06 maggio 2015 15:00
Soliera, Modena, 2009. (Martino Lombezzi, Contrasto)

Ventisei giornalisti dell’Unità e gli ex direttori Concita De Gregorio, Claudio Sardo e Luca Landò sono chiamati a risarcire tutti quelli che, da Silvio Berlusconi ad alcuni generali dei servizi segreti, hanno fatto causa al quotidiano negli anni passati.

Dopo la chiusura del giornale la società editrice (la Nie di Renato Soru) si è dileguata e il Partito democratico, il partito di riferimento che ora vorrebbe riportare il giornale in edicola, finora si è limitato a dire che questo non è un suo problema.

In base alla legge della stampa, una causa di risarcimento danni coinvolge tre soggetti: l’autore dell’articolo, il direttore del giornale e l’editore. Ma se il terzo soggetto, che dovrebbe garantire i primi due, viene meno, giornalista e direttore si trovano esposti all’azione giudiziaria.

In questo caso, dopo un pronunciamento di primo grado, i giornalisti e gli ex direttori del giornale sono chiamati a vario titolo a pagare una cifra che complessivamente si aggira intorno al mezzo milione di euro. Una cifra notevole, per raggranellare la quale sono partiti i pignoramenti delle case e degli stipendi.

Sia, quindi, verso quei giornalisti che hanno lavorato e continuano a lavorare in territori difficili, in Sicilia e in Calabria. Sia verso gli ex direttori: la più vessata, Concita De Gregorio, ha subìto quaranta cause.

Come sottolineato dalla Federazione nazionale della stampa, quello che sta succedendo agli ex giornalisti dell’Unità, nel silenzio della politica, è la spia di una crisi molto più profonda.

Negli ultimi anni sono decine le testate che hanno chiuso e ancora di più gli editori che sono evaporati, lasciando le redazioni non solo senza lavoro ma anche esposte al rischio di cause simili. Le querele e le richieste esorbitanti di risarcimento danni sono sempre abbondate nel mondo del giornalismo, e spesso sono state utilizzate come arma d’intimidazione contro le inchieste più scomode, contro i lavori di indagine più approfonditi.

Ma in un mondo dell’editoria disarticolato, rischia ora di crearsi un effetto perverso. I giornalisti sono esposti direttamente ai pignoramenti, a dover risarcire somme che non metterebbero insieme neanche in cinque-sei anni di retribuzioni, qualora non siano in grado di difendersi e farsi difendere adeguatamente nei processi. Unendo tutto ciò alla riduzione del numero di testate ancora solide, il panorama che ne viene fuori appare sempre più asfittico.

Sollecitato dalla Federazione nazionale della stampa, il tesoriere del Pd Francesco Bonfazi ha annunciato che il primo impegno sarà quello di destinare i residui contributi pubblici a un fondo di solidarietà per la libertà di informazione.

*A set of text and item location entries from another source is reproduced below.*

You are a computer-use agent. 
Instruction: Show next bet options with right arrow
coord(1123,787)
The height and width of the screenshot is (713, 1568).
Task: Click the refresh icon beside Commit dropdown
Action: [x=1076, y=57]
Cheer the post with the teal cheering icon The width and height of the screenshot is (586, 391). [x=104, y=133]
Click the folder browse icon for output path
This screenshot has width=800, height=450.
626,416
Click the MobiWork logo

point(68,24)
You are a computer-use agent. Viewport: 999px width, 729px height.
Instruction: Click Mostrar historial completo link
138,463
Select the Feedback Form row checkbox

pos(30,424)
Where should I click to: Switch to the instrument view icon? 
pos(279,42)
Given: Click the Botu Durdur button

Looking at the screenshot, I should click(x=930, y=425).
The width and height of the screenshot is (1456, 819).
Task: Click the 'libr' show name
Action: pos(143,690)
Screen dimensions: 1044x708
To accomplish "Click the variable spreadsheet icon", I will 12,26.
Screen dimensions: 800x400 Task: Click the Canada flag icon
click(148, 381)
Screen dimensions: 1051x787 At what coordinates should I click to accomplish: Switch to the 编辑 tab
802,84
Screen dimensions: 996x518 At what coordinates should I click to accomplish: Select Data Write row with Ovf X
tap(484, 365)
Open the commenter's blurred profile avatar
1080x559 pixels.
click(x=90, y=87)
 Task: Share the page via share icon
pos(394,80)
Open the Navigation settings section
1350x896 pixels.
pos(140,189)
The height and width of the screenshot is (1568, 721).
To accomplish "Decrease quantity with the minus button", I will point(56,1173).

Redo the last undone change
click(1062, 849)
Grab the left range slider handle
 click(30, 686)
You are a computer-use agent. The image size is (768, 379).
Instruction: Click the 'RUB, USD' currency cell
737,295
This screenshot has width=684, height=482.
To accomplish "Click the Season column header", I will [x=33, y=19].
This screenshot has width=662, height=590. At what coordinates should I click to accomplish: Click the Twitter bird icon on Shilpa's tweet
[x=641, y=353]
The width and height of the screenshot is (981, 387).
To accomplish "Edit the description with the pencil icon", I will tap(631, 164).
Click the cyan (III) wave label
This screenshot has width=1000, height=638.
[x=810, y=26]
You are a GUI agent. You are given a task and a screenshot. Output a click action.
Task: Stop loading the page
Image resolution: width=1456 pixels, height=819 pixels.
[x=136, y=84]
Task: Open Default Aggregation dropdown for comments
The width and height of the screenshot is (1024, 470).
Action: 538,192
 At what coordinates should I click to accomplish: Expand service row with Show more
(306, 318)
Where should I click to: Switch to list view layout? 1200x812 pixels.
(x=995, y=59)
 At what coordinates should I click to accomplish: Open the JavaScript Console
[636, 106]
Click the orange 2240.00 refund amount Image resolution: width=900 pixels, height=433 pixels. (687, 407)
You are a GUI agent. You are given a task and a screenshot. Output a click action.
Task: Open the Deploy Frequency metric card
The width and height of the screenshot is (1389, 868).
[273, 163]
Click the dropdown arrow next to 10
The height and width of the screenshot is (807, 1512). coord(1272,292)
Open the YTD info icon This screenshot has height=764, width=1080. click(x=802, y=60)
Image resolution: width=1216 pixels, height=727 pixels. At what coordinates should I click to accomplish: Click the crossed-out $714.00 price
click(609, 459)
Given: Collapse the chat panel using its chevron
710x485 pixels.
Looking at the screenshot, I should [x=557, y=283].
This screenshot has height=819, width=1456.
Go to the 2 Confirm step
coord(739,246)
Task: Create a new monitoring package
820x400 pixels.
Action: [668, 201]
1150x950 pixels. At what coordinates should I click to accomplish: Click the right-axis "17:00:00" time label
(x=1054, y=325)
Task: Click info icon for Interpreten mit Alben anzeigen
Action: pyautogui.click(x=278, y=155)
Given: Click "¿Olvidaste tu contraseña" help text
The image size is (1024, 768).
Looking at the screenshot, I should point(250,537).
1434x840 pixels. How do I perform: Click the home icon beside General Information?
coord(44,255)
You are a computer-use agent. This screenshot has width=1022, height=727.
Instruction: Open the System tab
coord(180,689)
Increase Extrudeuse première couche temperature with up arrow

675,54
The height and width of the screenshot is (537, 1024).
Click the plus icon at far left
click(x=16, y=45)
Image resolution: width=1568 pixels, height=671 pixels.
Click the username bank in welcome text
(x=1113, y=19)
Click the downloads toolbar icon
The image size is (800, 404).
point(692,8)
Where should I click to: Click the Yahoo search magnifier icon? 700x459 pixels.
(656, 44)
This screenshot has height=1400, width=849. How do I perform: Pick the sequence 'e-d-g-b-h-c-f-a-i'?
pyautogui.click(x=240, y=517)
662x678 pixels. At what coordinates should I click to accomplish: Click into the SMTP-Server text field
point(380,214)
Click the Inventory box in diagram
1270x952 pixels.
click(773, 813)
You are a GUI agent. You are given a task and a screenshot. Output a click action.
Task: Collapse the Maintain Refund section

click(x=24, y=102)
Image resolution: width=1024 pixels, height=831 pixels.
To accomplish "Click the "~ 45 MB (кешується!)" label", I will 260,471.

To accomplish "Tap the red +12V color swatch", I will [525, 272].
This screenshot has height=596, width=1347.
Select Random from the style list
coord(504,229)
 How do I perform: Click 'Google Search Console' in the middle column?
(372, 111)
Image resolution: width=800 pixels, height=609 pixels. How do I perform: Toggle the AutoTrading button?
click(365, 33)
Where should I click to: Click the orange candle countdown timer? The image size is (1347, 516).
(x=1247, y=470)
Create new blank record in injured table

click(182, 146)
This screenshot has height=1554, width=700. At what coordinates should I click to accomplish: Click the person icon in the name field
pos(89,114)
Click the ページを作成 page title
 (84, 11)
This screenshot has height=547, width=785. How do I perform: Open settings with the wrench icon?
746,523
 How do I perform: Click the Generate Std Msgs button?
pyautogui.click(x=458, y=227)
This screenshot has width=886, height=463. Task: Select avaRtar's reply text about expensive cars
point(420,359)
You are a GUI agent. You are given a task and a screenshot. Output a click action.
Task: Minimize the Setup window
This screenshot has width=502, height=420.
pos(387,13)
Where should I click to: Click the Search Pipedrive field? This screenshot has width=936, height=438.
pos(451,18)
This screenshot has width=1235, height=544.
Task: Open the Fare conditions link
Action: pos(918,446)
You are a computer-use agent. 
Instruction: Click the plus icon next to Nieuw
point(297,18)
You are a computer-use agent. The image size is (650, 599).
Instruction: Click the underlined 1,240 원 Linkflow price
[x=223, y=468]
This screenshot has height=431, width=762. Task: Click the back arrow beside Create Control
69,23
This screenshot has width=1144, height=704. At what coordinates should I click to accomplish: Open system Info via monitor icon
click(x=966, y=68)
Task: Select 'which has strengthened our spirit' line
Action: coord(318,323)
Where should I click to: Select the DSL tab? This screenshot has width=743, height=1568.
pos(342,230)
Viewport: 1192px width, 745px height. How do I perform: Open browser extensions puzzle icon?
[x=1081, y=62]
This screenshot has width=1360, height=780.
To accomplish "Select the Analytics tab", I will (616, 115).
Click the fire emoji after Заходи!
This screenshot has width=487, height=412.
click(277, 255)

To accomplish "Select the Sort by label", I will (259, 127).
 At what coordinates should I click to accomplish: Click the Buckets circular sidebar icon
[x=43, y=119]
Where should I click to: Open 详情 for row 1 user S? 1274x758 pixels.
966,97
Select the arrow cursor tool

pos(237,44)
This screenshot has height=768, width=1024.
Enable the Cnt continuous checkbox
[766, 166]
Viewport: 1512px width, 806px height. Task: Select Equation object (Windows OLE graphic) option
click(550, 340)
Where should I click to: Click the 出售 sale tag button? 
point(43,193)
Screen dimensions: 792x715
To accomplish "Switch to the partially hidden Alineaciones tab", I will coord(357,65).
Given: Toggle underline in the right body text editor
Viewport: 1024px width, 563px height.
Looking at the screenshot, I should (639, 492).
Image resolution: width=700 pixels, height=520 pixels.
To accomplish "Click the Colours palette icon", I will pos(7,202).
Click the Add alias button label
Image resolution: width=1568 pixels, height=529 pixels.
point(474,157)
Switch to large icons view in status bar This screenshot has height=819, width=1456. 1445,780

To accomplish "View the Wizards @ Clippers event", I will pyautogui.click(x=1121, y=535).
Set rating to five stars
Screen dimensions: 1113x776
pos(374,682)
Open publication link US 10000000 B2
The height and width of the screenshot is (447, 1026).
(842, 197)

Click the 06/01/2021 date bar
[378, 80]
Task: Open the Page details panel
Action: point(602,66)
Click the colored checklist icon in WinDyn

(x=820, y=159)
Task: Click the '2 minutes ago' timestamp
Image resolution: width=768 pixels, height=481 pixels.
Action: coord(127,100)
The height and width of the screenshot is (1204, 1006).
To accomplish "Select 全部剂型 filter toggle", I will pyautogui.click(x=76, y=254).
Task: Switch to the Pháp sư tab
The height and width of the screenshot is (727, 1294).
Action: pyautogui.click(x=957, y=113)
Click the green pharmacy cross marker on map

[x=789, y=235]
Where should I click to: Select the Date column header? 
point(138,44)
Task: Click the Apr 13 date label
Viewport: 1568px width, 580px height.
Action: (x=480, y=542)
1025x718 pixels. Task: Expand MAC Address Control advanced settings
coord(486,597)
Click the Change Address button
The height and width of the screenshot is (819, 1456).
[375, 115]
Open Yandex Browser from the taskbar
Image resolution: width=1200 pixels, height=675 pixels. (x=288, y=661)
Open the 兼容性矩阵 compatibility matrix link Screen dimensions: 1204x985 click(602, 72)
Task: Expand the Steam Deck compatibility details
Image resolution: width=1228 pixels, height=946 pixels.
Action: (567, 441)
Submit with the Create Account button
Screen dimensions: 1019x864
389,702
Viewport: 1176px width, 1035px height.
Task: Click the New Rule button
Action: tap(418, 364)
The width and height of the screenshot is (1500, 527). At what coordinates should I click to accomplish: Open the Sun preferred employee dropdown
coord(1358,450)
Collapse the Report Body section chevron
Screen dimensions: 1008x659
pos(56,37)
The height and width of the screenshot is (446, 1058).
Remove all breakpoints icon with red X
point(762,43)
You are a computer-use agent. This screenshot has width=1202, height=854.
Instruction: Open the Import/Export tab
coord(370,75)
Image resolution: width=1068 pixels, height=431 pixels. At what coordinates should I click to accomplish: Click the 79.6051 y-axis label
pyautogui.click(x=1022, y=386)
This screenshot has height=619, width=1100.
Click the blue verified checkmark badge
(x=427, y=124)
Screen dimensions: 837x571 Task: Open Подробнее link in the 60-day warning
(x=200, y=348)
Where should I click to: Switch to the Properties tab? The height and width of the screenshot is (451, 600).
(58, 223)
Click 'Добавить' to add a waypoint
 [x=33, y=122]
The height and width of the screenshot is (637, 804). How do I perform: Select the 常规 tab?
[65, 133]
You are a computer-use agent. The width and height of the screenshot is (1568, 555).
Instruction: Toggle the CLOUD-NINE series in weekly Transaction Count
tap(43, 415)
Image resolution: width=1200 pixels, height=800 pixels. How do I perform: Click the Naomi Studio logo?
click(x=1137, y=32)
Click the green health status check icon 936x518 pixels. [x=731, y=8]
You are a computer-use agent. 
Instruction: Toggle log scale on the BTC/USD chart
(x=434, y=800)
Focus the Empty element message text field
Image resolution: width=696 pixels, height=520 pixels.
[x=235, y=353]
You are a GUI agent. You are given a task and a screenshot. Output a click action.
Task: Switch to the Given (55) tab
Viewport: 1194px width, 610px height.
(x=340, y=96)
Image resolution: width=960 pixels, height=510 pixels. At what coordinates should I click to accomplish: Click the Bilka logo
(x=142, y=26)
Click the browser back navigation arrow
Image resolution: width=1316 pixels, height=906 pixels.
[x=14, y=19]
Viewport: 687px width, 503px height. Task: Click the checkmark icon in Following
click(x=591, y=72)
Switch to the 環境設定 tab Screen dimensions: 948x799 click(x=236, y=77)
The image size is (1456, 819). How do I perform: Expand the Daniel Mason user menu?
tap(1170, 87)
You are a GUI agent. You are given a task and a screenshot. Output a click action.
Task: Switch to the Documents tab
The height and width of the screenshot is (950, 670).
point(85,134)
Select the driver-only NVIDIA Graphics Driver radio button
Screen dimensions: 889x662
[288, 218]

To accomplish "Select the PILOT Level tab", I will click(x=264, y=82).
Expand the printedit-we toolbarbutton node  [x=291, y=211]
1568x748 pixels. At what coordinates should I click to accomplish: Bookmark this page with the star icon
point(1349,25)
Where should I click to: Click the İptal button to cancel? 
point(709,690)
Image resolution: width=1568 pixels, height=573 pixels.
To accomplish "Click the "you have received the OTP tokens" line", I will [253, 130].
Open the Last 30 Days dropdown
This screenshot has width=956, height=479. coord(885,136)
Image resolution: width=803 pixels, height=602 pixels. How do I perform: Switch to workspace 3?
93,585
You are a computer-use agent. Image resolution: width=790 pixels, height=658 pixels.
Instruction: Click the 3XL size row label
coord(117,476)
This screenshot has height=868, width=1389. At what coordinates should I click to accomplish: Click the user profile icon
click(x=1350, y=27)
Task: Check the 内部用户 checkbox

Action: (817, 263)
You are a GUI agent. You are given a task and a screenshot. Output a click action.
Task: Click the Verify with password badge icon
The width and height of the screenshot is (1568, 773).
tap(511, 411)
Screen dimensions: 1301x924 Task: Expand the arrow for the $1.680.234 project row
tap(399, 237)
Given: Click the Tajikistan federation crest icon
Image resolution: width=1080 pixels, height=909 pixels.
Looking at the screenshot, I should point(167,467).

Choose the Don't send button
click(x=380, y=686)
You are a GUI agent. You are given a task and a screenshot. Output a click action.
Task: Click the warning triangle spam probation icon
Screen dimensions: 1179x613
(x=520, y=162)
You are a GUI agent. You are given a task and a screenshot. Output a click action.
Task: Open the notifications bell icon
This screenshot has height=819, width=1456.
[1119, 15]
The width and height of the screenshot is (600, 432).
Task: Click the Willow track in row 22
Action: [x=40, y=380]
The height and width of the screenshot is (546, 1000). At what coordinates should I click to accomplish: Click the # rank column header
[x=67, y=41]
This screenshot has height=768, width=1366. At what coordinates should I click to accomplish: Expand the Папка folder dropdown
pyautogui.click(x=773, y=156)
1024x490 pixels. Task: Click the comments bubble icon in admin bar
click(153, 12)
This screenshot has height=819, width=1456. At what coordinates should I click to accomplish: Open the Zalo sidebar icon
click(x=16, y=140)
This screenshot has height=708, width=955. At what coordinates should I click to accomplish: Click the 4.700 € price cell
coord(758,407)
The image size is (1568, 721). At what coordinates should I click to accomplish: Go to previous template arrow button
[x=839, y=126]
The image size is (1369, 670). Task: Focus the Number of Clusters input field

Tuttavia, al di là delle proposte, è evidente che il nodo Unità, oltre a essere la spia di una situazione più generale, riguardi direttamente anche il rapporto tra il Pd di Matteo Renzi e la testata storica che la nuova segreteria intende riportare in edicola.

Qual è il giudizio politico su queste “pendenze” del passato? E cosa dicono dello stato di salute della stampa? E, soprattutto: a cosa serve un giornale?

Di recente Franco Cassano, parlamentare del Partito democratico e autore di L’umiltà del male, ha ammesso di trovare “scandaloso che il più grande partito italiano non abbia un giornale, una sede nella quale si possa manifestare e costruire la sua opinione pubblica e che l’unico modo per conoscere l’opinione dei suoi dirigenti sia leggere le interviste che essi di volta in volta rilasciano ai grandi giornali. Sarebbe un modo attraverso il quale limitare il protagonismo esclusivo del leader e dei suoi critici”.